Look through the records below for the line holding "Instruction: Click the 新規作成 plus icon". Write it out exactly, with each following line through the line holding "Task: Select cell E1 containing Position".

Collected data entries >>
-- -- --

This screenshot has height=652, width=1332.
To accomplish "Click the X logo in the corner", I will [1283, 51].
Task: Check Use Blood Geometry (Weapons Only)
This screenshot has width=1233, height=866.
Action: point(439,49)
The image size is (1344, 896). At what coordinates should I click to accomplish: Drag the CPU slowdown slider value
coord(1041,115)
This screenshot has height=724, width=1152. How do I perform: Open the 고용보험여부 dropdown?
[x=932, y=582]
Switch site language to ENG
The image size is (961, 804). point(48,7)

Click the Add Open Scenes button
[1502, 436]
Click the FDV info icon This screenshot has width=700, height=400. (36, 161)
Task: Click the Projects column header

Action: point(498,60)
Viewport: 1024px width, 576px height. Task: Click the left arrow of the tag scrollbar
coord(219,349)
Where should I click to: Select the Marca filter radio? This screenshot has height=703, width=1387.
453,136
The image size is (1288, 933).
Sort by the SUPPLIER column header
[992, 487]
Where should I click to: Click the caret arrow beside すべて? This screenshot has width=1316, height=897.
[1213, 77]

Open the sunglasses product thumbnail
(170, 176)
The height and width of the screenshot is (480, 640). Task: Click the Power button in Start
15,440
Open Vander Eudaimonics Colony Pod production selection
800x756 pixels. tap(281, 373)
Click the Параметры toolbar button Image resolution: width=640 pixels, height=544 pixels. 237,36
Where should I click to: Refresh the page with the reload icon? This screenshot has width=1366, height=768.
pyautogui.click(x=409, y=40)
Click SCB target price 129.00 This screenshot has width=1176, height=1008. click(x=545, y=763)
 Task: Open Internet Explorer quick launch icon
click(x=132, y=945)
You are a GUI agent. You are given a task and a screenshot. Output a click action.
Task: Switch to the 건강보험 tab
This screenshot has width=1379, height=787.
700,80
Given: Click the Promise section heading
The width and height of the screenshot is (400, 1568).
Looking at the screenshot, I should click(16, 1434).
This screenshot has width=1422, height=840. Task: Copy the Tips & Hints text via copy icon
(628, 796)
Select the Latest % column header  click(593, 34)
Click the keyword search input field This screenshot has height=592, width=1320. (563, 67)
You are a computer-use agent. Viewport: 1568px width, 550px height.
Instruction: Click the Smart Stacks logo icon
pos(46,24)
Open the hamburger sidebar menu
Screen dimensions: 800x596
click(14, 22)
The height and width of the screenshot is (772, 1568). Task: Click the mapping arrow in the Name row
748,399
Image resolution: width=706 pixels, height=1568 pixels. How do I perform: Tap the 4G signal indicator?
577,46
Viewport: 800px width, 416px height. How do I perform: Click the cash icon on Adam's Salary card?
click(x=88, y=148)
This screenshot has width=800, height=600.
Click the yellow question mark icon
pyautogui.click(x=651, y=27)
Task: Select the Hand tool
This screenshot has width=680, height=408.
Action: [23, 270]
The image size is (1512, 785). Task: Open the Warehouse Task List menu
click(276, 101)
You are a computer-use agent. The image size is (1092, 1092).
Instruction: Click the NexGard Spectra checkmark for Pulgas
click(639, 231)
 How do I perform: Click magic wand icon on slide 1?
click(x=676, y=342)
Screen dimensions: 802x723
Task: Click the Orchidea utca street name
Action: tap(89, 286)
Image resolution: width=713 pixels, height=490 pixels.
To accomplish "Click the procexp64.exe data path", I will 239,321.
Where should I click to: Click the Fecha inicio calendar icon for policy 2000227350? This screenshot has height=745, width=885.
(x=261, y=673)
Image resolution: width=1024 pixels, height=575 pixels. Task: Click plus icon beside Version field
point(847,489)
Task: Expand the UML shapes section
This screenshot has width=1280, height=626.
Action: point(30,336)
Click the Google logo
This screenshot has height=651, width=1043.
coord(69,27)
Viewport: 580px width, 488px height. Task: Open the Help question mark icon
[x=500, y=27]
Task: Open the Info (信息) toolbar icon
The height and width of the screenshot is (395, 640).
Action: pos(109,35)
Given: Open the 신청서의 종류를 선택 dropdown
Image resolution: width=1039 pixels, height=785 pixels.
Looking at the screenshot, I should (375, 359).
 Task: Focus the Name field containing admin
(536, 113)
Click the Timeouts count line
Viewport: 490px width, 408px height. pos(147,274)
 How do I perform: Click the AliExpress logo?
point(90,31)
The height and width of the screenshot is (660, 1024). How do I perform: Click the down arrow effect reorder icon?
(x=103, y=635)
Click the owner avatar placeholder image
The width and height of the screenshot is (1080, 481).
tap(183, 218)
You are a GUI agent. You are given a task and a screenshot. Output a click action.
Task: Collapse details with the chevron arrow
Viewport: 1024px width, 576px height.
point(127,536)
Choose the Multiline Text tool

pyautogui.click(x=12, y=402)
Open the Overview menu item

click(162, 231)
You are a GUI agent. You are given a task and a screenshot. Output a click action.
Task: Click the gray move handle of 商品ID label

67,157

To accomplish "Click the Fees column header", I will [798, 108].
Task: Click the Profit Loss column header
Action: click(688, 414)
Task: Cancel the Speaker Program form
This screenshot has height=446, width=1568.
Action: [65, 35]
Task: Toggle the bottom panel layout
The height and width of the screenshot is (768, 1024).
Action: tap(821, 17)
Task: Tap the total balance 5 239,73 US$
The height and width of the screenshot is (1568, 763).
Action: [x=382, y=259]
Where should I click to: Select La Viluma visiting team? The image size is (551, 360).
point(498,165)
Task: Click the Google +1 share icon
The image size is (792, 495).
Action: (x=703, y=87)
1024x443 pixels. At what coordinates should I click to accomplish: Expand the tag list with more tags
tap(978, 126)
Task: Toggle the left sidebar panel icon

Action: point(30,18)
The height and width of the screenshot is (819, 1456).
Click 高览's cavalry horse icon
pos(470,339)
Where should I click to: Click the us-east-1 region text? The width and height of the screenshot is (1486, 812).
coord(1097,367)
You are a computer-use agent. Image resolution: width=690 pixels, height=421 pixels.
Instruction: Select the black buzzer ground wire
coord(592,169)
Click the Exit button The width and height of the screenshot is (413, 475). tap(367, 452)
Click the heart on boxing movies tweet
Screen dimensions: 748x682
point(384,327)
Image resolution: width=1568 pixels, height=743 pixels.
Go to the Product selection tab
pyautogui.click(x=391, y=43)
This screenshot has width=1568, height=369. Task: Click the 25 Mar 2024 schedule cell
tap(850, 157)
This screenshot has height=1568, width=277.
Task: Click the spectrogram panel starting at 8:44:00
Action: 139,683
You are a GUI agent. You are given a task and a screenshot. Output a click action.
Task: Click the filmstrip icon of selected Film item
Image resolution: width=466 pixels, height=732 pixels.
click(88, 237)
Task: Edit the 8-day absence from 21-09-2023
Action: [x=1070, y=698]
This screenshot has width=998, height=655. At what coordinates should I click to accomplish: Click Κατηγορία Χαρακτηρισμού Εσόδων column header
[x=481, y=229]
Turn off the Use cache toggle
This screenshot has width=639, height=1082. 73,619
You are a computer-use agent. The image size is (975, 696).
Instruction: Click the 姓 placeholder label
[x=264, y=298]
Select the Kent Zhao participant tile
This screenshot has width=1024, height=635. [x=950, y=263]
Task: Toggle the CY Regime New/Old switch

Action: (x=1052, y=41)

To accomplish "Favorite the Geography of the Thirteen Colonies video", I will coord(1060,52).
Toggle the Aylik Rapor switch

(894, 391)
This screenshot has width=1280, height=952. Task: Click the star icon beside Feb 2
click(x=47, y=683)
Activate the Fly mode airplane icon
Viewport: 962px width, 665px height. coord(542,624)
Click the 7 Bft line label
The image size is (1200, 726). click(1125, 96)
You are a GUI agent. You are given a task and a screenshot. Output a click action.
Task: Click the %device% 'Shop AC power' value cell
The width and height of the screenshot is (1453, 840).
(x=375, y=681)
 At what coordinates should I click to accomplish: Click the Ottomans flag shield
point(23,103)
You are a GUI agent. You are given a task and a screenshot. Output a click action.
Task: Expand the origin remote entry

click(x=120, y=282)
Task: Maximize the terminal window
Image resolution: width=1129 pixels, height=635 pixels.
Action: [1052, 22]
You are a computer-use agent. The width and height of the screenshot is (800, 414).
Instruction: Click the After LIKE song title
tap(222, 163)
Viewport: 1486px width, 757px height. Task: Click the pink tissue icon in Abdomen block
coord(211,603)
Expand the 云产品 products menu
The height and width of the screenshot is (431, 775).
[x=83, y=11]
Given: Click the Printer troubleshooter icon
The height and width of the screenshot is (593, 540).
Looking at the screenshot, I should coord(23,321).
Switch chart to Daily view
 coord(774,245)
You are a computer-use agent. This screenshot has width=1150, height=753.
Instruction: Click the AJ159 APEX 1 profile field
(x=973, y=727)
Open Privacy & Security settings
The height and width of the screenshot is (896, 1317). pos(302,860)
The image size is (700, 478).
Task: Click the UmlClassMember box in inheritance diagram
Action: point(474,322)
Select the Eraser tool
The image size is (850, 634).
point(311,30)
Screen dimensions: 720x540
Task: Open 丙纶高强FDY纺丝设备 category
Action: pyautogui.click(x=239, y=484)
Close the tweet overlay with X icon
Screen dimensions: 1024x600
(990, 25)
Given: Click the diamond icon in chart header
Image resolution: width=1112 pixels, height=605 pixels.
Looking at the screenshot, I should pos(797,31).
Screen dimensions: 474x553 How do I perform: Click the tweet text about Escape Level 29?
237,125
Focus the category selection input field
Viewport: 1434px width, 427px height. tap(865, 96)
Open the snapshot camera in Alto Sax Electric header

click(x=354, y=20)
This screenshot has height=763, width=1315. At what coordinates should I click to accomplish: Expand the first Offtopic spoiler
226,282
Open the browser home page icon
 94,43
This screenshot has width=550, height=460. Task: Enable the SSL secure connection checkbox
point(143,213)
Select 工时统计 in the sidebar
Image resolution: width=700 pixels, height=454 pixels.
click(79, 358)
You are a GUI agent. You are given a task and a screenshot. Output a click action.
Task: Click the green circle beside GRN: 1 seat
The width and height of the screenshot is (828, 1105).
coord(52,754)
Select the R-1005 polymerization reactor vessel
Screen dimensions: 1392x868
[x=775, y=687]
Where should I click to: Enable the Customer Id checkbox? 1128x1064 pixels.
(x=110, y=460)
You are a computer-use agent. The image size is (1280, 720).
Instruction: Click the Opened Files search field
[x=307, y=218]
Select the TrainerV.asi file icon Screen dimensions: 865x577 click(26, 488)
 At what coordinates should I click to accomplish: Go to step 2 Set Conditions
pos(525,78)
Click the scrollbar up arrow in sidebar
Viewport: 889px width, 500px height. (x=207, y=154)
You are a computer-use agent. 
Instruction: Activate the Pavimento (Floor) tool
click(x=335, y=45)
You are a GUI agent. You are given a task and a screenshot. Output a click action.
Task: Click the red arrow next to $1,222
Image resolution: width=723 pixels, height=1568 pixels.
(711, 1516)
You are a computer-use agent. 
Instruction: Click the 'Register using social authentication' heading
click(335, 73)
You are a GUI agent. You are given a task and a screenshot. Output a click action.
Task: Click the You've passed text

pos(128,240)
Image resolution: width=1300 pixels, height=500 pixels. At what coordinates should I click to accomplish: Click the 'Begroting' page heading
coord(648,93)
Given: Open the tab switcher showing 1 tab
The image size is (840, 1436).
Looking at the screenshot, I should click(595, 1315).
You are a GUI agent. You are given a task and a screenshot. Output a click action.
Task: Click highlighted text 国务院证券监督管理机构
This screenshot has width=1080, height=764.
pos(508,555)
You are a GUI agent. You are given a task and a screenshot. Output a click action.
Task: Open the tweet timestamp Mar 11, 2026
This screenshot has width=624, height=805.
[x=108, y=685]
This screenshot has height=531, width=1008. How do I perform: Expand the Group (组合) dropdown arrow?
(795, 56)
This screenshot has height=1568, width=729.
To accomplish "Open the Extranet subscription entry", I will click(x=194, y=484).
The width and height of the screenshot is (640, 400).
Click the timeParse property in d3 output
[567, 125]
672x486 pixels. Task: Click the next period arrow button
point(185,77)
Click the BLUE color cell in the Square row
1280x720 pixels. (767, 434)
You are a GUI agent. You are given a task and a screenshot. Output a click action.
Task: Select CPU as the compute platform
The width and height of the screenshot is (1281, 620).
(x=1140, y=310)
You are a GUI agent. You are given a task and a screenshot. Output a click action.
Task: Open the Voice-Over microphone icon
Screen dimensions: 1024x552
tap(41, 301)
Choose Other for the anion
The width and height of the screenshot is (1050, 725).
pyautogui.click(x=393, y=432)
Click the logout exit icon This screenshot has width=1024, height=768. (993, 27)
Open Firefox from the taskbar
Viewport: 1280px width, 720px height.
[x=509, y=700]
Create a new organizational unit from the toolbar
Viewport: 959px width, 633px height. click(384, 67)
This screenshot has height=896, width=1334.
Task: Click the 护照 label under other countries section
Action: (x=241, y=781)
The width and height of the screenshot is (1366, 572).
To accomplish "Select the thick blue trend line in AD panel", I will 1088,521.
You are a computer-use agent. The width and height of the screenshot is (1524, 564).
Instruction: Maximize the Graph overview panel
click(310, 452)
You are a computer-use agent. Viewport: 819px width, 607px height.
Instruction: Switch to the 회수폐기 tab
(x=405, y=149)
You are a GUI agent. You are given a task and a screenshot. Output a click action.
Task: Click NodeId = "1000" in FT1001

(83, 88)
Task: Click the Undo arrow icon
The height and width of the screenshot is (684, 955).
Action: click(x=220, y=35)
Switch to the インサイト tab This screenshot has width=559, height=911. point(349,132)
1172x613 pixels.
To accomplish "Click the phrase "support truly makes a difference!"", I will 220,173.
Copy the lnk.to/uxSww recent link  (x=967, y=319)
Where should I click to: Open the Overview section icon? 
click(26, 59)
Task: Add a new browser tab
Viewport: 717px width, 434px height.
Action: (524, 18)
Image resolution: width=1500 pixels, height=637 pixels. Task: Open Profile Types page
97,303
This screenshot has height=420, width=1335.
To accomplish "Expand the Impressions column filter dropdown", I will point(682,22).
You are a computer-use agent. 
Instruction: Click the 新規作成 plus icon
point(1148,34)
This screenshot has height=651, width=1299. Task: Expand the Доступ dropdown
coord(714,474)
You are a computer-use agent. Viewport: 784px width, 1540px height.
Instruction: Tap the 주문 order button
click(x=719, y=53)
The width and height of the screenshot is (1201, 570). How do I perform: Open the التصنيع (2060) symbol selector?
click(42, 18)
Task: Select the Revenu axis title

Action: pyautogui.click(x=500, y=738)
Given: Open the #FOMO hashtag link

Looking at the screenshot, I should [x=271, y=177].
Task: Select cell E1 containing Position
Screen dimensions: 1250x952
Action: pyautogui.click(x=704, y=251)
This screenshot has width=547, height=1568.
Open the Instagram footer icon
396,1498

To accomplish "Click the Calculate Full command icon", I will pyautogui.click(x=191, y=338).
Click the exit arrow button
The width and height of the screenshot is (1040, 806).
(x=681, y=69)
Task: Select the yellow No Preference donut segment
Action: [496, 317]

-- -- --

Solution >>
Instruction: Click the 新規作成 plus icon
point(1148,34)
This screenshot has height=651, width=1299. Task: Expand the Доступ dropdown
coord(714,474)
You are a computer-use agent. Viewport: 784px width, 1540px height.
Instruction: Tap the 주문 order button
click(x=719, y=53)
The width and height of the screenshot is (1201, 570). How do I perform: Open the التصنيع (2060) symbol selector?
click(42, 18)
Task: Select the Revenu axis title

Action: pyautogui.click(x=500, y=738)
Given: Open the #FOMO hashtag link

Looking at the screenshot, I should [x=271, y=177].
Task: Select cell E1 containing Position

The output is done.